Since I am un-workman-likely-going in for comparative and field linguistics which is the only hobby of mine, I have recently begun my Dzongkha abecedarian familiarization.
The textbook by Kunzang Thinley and George Louis van Driem from the Leiden University is now rare and not available in libraries here. I tried to buy it online but had not received an answer.
The Royal University of Bhutan and it’s Institute for Language and Cultural Studies at Semtokha Dzong both do not announce their e-mail contacts at the RUB’s web-site. Can you please help me to get in touch with a Dzongkha teacher who would wish to correspond with an absolutely ignorant pupil eager to be educated from the very beginning? We will be able perhaps to compose, step by step, a new Dzongkha manual for Russian speakers as well as a grammar and a dictionary because those for English are not available either.

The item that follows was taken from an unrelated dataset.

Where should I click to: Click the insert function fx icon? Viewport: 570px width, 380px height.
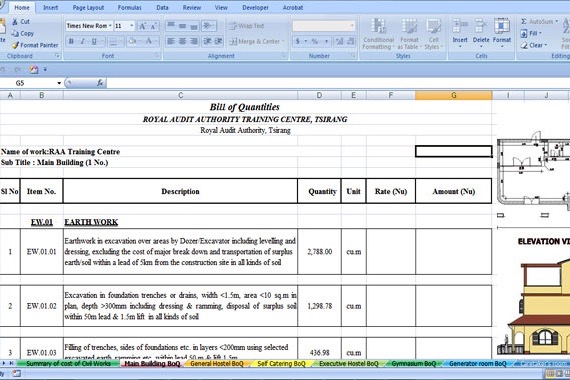100,83
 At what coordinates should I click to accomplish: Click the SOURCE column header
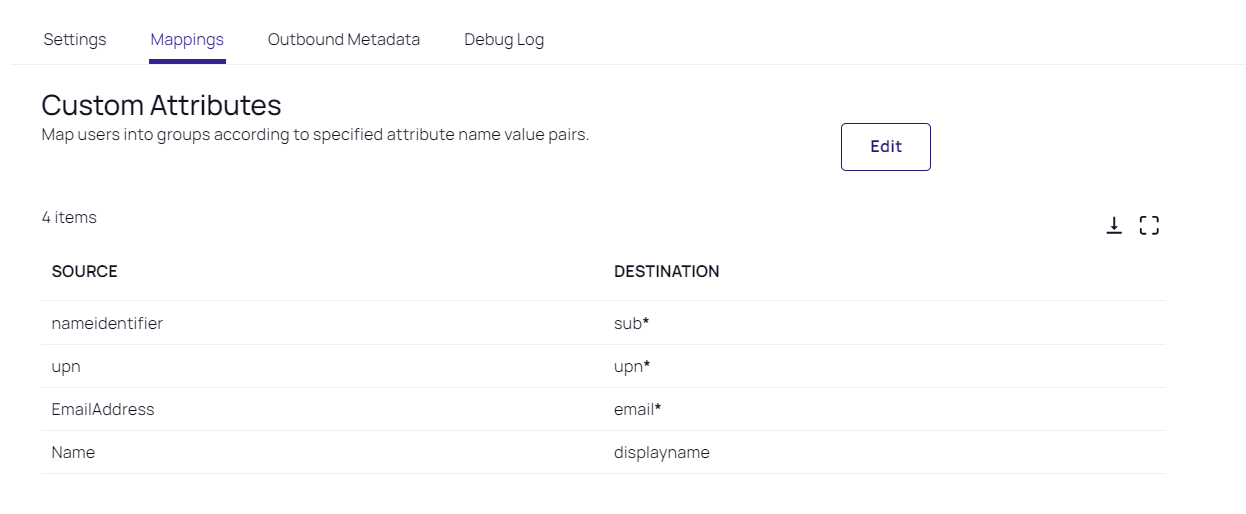tap(85, 271)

Of course, I am not professional but I am very enthusiastic and can co-ordinate multiple efforts to achieve good results. Thus far I successfully took part in Georgian and Chechen language researches in the capacity of an assistant and typesetter.
Lexicographic work is one of my favourite pastimes and I would be glad to make a feasible contribution to the Dzongkha studies in Russia, or better to say: initiate them in this country. I serve as a health care specialist in Moscow but originate from the Siberian city of Krasnoyarsk.